The State's Incentives

State funded health care necessarily incentivizes the state to increase the number of abortions, the practice of euthanasia, and the availability of contraceptives. The state is also perhaps paradoxically incentivized to regulate with great precision the habits of its citizens with specific regard to food, alcohol, tobacco, and exercise. This brief commentary will explain why this is the case and some of the first order ramifications for our culture.
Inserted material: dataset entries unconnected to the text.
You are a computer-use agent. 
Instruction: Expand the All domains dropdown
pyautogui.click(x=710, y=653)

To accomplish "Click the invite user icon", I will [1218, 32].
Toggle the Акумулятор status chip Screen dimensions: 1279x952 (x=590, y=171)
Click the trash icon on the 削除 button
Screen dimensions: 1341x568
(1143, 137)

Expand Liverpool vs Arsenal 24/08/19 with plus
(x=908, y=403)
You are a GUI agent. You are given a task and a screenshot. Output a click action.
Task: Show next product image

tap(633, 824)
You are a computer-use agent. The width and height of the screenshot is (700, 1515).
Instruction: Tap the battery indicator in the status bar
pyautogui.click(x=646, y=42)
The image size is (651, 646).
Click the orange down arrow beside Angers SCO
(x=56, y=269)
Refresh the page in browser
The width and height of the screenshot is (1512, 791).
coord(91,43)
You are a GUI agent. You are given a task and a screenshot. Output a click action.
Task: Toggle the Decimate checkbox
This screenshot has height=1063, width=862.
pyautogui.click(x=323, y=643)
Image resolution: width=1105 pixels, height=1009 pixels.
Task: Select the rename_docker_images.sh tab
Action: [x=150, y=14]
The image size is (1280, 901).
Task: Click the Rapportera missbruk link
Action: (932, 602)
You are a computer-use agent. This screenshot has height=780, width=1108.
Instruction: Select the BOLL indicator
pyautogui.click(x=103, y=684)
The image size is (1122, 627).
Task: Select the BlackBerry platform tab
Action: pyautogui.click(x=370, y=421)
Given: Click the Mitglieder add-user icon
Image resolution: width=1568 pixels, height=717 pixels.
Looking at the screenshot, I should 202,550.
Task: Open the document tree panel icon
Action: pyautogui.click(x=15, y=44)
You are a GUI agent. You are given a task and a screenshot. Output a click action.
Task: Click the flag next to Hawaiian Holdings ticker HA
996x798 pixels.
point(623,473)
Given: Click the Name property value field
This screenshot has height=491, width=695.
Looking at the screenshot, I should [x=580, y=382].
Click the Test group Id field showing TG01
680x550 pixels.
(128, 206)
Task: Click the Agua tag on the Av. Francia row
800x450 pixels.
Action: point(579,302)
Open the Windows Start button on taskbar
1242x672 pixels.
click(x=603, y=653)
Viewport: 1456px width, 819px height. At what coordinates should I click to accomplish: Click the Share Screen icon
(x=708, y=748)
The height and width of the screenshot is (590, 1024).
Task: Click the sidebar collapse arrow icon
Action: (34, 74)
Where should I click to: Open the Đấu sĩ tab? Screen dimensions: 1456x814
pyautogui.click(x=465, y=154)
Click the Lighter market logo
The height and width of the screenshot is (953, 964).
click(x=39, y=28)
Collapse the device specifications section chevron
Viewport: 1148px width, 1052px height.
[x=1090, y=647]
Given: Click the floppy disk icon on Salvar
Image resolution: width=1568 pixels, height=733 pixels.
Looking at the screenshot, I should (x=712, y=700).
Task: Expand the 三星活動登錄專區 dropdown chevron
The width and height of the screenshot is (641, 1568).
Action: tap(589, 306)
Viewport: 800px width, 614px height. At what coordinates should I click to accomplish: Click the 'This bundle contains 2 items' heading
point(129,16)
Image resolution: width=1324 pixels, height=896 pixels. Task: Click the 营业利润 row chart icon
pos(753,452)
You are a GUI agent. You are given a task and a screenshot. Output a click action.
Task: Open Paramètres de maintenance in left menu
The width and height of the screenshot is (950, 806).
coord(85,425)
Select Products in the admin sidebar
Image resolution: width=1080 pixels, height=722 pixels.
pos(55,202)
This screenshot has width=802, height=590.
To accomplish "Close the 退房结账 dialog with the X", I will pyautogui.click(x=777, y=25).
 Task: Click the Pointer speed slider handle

One must begin with a clear conception of the nature of the modern state. The state is not a charitable organization with infinite resources, but a bureaucratic machine whose goal must be to efficiently collect and redistribute the wealth of its citizens. This collection and redistribution process is necessary to maintain the services (like health care) and programs the state provides for its citizens, for the state cannot create wealth and prosperity ex nihilo - persons create wealth and the state can only subsist off the wealth of these persons. The state has a budget and it must maintain its budget and eventually pay its debts, or the state will risk war with lending countries. In all of this it is clear that the primary interest of the state is not its citizens but money or wealth, for the collection and redistribution of money is the state’s modus operandi.

The state is interested in increasing abortions for the following, hopefully intuitive, reason. Abortion causes the death of an individual person, and death in general alleviates the financial and technical burden of the state (the less people within the state’s provision, the more effective the state’s control can be). The death of the young and the death of the old are of particular interest to the state, because these groups of people require the most care and the most money.

It follows from the same logic that contraception, which cuts off the source of life, is highly regarded by the state. The state may even have an interest in increasing the availability of contraception in populations that are particularly burdensome to the state. The state has an interest in maximizing the number of contributors to the state’s wealth, and also maintaining or minimizing the number of people who are dependent on the state. Contraception helps the state attain this goal.

Finally it is worth mentioning that this also applies, maybe especially, to the practice of euthanasia, which no doubt will be legal in our country soon. Old people are perhaps the most expensive to care for, and so they will be the most expendable. This will be further justified by the state’s alleged virtue of alleviating the suffering of its citizens, its true motives obscure from common public view.

In abbreviated terms, the state has an interest in minimizing the number of people for which it is responsible, and will accomplish this goal through the means of abortion, contraception and euthanasia. But this is only one half of the picture, only one means by which the state controls its citizens. The second is more insidious but less morally serious.

Let’s say you eat too much sodium. Too many cheeseburgers, or something. You will eventually require expensive health care, which is the responsibility of the state. But the state does not want to pay for your bad habits. It needs to reduce the money it spends, and so it has to regulate sodium consumption. But it doesn't regulate abortion because abortion eliminates the need to provide care for anyone in the first place. I suspect sodium is just the first in a long line of things that will be regulated. "It's for the common good!"

The state is thus concerned with the de-regulation and indeed proliferation of some things, and the precise regulation and control of others. The state is both liberal and illiberal, but it is above everything and directs the affairs of everyone. In the process it fosters a culture that is opposed to traditional morality and common sense. All people of good faith and good will ought to oppose the very far-reaching actions of the state. Limited government is a public good not because the government is evil but because there are practical limitations on what the government can be expected to do without having to disrespect the dignity of the human person.